Better Visibility into Spark Execution for Faster Application Development

Slides PDF Video

It can be a frustrating experience for an application developer when her application:
(a) fails before completion,
(b) does not run quickly or efficiently, or
(c) does not produce correct results.
There are many reasons why such events happen. For example, Spark’s lazy evaluation, while excellent for performance, can make root-cause diagnosis hard. We are working closely with application developers to make diagnosis, tuning, and debugging of Spark applications easy. Our solution is based on holistic analysis and visualization of profiling information gathered from many points in the Spark stack: the program, the execution graph, counters, data samples from RDDs, time series of metrics exported by various end-points in Spark, YARN, as well as the OS, and others. Through a demo-driven walk-through of failed, slow, and incorrect applications taken from everyday use of Spark, we will show how such a solution can improve the productivity of Spark application developers tremendously.

Photo of Shivnath Babu

About Shivnath

Shivnath Babu is an Associate Professor of Computer Science at Duke University and the Chief Scientist at Unravel Data Systems. His research focuses on ease-of-use and manageability of data-intensive systems, automated problem diagnosis, and cluster sizing for applications running on cloud platforms. Shivnath co-founded Unravel to solve the application management challenges that companies face when they adopt systems like Hadoop and Spark. Unravel originated from the Starfish platform built at Duke which has been downloaded by over 100 companies. Shivnath has received a U.S. National Science Foundation CAREER Award, three IBM Faculty Awards, and an HP Labs Innovation Research Award.

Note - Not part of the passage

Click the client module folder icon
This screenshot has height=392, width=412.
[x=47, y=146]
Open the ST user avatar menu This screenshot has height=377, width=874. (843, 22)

Photo of Lance Co Ting Keh

About Lance

Lance Co Ting Keh is a Sr. Software Engineer and founding member of machine learning at Box, where they are building a platform that makes it ridiculously easy for enterprises to share, manage and create content. Lance is an academic at heart who is currently interested in distributed systems that can support large scale machine learning. His past papers and patents span the fields of nonlinear dynamics, fault tolerant computing and energy absorbing materials. He has a BS and MS from Duke University.